* Task objective:
From the first line to the last, print the listing exactly.

*** Opening Provided data ***

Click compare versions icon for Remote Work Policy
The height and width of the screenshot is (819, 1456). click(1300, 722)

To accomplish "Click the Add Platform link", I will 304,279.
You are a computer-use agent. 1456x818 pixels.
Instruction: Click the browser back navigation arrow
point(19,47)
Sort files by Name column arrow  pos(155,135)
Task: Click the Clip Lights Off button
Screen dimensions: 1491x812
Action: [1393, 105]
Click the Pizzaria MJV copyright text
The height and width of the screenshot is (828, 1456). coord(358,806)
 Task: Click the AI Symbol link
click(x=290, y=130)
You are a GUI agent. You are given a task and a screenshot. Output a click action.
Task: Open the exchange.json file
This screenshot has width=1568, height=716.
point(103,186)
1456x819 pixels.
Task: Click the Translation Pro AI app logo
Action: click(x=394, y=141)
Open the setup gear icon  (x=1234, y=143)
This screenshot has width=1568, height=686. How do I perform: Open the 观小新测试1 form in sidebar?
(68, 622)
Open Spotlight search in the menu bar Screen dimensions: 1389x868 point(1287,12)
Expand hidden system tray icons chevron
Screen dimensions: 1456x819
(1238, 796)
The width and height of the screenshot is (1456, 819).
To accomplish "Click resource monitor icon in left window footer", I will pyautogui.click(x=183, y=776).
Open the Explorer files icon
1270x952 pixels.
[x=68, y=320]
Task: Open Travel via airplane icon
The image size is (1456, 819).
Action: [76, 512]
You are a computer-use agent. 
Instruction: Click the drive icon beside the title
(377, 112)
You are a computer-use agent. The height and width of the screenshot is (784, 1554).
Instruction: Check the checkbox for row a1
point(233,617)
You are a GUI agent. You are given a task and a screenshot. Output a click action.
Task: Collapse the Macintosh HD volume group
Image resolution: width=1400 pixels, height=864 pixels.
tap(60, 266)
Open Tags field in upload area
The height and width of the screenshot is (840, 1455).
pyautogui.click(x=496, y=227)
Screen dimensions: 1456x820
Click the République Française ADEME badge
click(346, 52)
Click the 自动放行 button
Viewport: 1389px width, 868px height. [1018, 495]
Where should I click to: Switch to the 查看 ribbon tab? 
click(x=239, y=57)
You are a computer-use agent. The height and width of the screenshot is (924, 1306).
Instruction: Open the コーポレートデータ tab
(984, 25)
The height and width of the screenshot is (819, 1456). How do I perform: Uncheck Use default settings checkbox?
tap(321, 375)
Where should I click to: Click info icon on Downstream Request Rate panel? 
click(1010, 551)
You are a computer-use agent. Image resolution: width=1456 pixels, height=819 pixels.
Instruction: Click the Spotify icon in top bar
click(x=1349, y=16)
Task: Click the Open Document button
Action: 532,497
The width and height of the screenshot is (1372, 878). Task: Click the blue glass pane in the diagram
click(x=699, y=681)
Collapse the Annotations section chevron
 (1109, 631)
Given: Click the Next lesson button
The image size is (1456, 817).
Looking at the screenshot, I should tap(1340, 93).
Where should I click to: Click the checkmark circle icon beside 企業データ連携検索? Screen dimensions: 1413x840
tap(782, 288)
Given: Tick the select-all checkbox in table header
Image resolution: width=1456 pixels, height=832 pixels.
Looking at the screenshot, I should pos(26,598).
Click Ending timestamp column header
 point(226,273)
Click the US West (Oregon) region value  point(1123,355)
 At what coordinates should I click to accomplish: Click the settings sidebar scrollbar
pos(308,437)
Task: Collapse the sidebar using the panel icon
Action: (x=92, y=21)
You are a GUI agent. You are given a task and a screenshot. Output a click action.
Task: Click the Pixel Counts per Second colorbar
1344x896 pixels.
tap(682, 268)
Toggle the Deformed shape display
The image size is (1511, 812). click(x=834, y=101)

*** Closing Provided data ***

* Task solution:
Click compare versions icon for Remote Work Policy
The height and width of the screenshot is (819, 1456). click(1300, 722)

To accomplish "Click the Add Platform link", I will 304,279.
You are a computer-use agent. 1456x818 pixels.
Instruction: Click the browser back navigation arrow
point(19,47)
Sort files by Name column arrow  pos(155,135)
Task: Click the Clip Lights Off button
Screen dimensions: 1491x812
Action: [1393, 105]
Click the Pizzaria MJV copyright text
The height and width of the screenshot is (828, 1456). coord(358,806)
 Task: Click the AI Symbol link
click(x=290, y=130)
You are a GUI agent. You are given a task and a screenshot. Output a click action.
Task: Open the exchange.json file
This screenshot has width=1568, height=716.
point(103,186)
1456x819 pixels.
Task: Click the Translation Pro AI app logo
Action: click(x=394, y=141)
Open the setup gear icon  (x=1234, y=143)
This screenshot has width=1568, height=686. How do I perform: Open the 观小新测试1 form in sidebar?
(68, 622)
Open Spotlight search in the menu bar Screen dimensions: 1389x868 point(1287,12)
Expand hidden system tray icons chevron
Screen dimensions: 1456x819
(1238, 796)
The width and height of the screenshot is (1456, 819).
To accomplish "Click resource monitor icon in left window footer", I will pyautogui.click(x=183, y=776).
Open the Explorer files icon
1270x952 pixels.
[x=68, y=320]
Task: Open Travel via airplane icon
The image size is (1456, 819).
Action: [76, 512]
You are a computer-use agent. 
Instruction: Click the drive icon beside the title
(377, 112)
You are a computer-use agent. The height and width of the screenshot is (784, 1554).
Instruction: Check the checkbox for row a1
point(233,617)
You are a GUI agent. You are given a task and a screenshot. Output a click action.
Task: Collapse the Macintosh HD volume group
Image resolution: width=1400 pixels, height=864 pixels.
tap(60, 266)
Open Tags field in upload area
The height and width of the screenshot is (840, 1455).
pyautogui.click(x=496, y=227)
Screen dimensions: 1456x820
Click the République Française ADEME badge
click(346, 52)
Click the 自动放行 button
Viewport: 1389px width, 868px height. [1018, 495]
Where should I click to: Switch to the 查看 ribbon tab? 
click(x=239, y=57)
You are a computer-use agent. The height and width of the screenshot is (924, 1306).
Instruction: Open the コーポレートデータ tab
(984, 25)
The height and width of the screenshot is (819, 1456). How do I perform: Uncheck Use default settings checkbox?
tap(321, 375)
Where should I click to: Click info icon on Downstream Request Rate panel? 
click(1010, 551)
You are a computer-use agent. Image resolution: width=1456 pixels, height=819 pixels.
Instruction: Click the Spotify icon in top bar
click(x=1349, y=16)
Task: Click the Open Document button
Action: 532,497
The width and height of the screenshot is (1372, 878). Task: Click the blue glass pane in the diagram
click(x=699, y=681)
Collapse the Annotations section chevron
 (1109, 631)
Given: Click the Next lesson button
The image size is (1456, 817).
Looking at the screenshot, I should tap(1340, 93).
Where should I click to: Click the checkmark circle icon beside 企業データ連携検索? Screen dimensions: 1413x840
tap(782, 288)
Given: Tick the select-all checkbox in table header
Image resolution: width=1456 pixels, height=832 pixels.
Looking at the screenshot, I should pos(26,598).
Click Ending timestamp column header
 point(226,273)
Click the US West (Oregon) region value  point(1123,355)
 At what coordinates should I click to accomplish: Click the settings sidebar scrollbar
pos(308,437)
Task: Collapse the sidebar using the panel icon
Action: (x=92, y=21)
You are a GUI agent. You are given a task and a screenshot. Output a click action.
Task: Click the Pixel Counts per Second colorbar
1344x896 pixels.
tap(682, 268)
Toggle the Deformed shape display
The image size is (1511, 812). click(x=834, y=101)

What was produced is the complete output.